|269. Özyürek, Z.; Komber, H.; Gramm, S.; Schmaljohann, D.; Müller, A.H.E.; Voit, B.: Thermoresponsive Glycopolymers via Controlled Radical Polymerization, Macromol. Chem. Phys. 208, 1035 (2007)|
New glycomonomers 3'-(1',2':5',6'-di-O-isopropylidene-α-D-glucofuranosyl)-6-methacrylamido hexanoate (MAIpGlcC5) and 3'-(1',2':5',6'-di-O-isopropylidene-α-D-glucofuranosyl)-6-methacrylamido undecanoate (MAIpGlcC10) with hydrophobic spacer units were synthesized and their homopolymers as well as random copolymers with N-isopropylacrylamide (NiPAAm) were prepared in varying compositions.

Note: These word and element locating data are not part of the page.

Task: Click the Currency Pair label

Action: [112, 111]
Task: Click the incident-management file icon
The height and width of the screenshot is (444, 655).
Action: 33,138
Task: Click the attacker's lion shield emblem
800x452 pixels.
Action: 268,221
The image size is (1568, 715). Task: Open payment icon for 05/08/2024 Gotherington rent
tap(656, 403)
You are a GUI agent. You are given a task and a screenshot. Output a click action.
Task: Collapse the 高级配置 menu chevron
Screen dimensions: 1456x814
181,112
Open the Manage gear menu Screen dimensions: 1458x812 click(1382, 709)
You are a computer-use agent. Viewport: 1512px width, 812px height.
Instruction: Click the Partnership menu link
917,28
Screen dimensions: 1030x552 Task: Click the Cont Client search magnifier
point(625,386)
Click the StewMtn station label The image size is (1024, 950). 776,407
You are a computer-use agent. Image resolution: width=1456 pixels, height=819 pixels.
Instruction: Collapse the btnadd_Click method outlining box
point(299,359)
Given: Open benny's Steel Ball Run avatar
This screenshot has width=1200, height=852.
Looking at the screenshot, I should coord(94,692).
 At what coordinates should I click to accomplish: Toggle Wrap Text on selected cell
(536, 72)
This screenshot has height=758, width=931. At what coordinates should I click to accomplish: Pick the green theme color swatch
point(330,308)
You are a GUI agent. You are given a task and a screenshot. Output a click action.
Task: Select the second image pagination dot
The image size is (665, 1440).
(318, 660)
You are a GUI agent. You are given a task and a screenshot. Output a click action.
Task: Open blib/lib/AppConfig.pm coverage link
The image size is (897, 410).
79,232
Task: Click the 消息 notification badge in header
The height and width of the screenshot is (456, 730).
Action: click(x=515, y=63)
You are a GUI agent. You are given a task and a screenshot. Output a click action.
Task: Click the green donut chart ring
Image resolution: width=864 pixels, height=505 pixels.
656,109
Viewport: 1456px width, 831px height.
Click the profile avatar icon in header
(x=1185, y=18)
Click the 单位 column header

The acidolysis of the isopropylidene protection groups of the polymers gave well-defined sugar-containing water-soluble homopolymers (PMAGlcCn, n = 5, 10) and copolymers. By using the reversible addition-fragmentation chain transfer (RAFT) process it was possible to afford these copolymers with a polydispersity index (PDI) of 1.1 - 1.5. Furthermore, NiPAAm homopolymers with an active chain transfer unit at the chain end could be prepared by RAFT, which were used as macro-chain transfer agents to prepare a variety of sugar containing responsive block copolymers from new glycomonomers by the monomer addition concept. The cloud points of the aqueous solutions of the copolymers were strongly affected by the comonomer content, spacer chain length of the glycomonomer, and the chain architecture of the copolymers. Especially by the block copolymer concept, glycopolymers with LCSTs in the physiological interesting range could be realized.